LETTERS OF ENCOURAGEMENT REQUESTED FOR KOREAN MISSIONARY DETAINED IN RUSSIA

Voice of the Martyrs Korea, the persecution watchdog ministry which has been advocating for Korean missionary Park Tae-Yeon since her arrest in Russia in January, is asking Christians in Korea and around the world to send letters of encouragement to the missionary at the detention center where she has now been held for four months. The ministry has set up a web page containing instructions on how to write and send the letter at
“Missionary Park continues to be held in a temporary detention center for foreigners in Khabarovsk,” says Voice of the Martyrs Korea Representative Dr. Hyun Sook Foley. “She remains in good spirits and is continuing to read her Bible daily, but she really just wants to come home. While we continue to work on that goal, the main thing that can be done by Christians in Korea and around the world today is the simple task of sending her a letter of encouragement.”
Representative Foley says letters should be in Russian due to the requirements of the detention center. “We’ve put Russian phrases on the webpage which Christians can easily cut and paste to make a letter,” she says, noting that Missionary Park is fluent in Russian. Representative Foley emphasizes that only letters should be sent, since local believers have been working with family and friends to make sure the missionary receives needed personal care items that meet the detention center’s requirements.
“The detention center has strict rules about everything from the kind of vegetables she is permitted to eat to the kind of tubes that must be used for skin creams, so local believers are making sure she receives everything that the detention center permits,” says Representative Foley. “The one thing that she doesn’t have is what we believe she needs the most: letters of encouragement from fellow believers letting her know that she is not forgotten and that people are praying for her.”

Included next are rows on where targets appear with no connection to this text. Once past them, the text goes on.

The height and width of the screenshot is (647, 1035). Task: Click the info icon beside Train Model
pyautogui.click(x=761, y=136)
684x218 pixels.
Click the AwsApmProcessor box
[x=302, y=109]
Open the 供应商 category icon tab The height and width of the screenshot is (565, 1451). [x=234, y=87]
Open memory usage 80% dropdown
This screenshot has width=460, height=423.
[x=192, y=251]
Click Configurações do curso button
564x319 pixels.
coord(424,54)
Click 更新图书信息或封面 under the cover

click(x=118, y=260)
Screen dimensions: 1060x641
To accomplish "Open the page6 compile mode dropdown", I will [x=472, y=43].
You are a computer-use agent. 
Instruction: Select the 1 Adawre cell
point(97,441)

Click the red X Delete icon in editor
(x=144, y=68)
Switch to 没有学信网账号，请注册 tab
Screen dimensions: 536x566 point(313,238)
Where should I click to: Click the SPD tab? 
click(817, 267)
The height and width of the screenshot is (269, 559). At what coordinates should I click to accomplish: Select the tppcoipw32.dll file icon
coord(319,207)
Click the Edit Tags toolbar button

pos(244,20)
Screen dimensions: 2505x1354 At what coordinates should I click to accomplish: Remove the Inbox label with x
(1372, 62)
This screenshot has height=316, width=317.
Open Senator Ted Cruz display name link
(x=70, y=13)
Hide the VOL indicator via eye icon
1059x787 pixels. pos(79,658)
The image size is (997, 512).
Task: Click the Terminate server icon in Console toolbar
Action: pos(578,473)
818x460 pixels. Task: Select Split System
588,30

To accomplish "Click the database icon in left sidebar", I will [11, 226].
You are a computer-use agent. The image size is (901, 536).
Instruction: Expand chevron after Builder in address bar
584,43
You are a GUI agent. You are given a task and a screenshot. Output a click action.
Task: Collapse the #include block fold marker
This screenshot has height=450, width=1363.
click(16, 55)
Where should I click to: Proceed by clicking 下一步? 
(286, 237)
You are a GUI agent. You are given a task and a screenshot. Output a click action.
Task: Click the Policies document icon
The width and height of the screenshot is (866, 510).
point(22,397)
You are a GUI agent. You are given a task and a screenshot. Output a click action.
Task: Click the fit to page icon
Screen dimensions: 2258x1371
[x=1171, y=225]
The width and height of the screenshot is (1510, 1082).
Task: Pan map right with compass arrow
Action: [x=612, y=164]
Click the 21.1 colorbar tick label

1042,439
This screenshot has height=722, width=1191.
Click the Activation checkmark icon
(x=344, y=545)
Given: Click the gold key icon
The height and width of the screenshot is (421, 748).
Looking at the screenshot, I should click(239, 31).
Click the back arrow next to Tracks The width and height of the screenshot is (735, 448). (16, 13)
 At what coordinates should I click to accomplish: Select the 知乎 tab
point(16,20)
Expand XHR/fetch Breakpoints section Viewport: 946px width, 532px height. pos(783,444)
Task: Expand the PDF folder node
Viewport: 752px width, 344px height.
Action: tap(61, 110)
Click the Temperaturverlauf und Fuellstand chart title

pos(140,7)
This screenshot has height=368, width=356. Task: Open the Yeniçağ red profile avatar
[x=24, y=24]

Representative Foley says that no trial date has yet been set for Missionary Park on the three immigration-related charges against her, though expectations remain that an initial court appearance in May is likely. The missionary faces a possible total 17 years in prison.
The court dismissed a complaint filed by Missionary Park’s attorney last month regarding the seizure of her home by authorities as part of an investigation. Representative Foley says that Missionary Park’s attorney plans to appeal the dismissal.
Voice of the Martyrs Korea Representative Dr. Hyun Sook Foley and CEO Pastor Eric Foley delivered a 5,000+ signature petition to the Russian Embassy in Seoul last month calling for the missionary’s immediate release. Copies of the petition were also sent to the Korean Ministry of Foreign Affairs and the United Nations Working Group on Arbitrary Detention. Representative Foley says her organization also received a request for information from the United States Commission on International Religious Freedom, which noted that it is monitoring the case.

Ms. Park Tae-Yeon has been living with a sincere love for the country of Russia and its people since she arrived there in 1993.
Park Tae–Yeon is a Korean missionary who was arrested in Khabarovsk, Russia on January 15, one week before she was scheduled to return home to Korea to retire at age 70. Authorities seized Missionary Park’s house in Russia and fined the missionary for overstaying her visa, despite the overstay being due to her detainment by Russian authorities.
An online petition posted by Voice of the Martyrs Korea from February to April garnered more than 4,000 signatures from Korea, along with more than 1,000 signatures from Russia, Ukraine, the United States, Australia, Canada, Japan, New Zealand, the United Kingdom, South Africa, Brazil, Africa, Finland, Zimbabwe, Poland, Hungary, Indonesia, Romania, Nigeria, Scotland, Hong Kong, and the Philippines.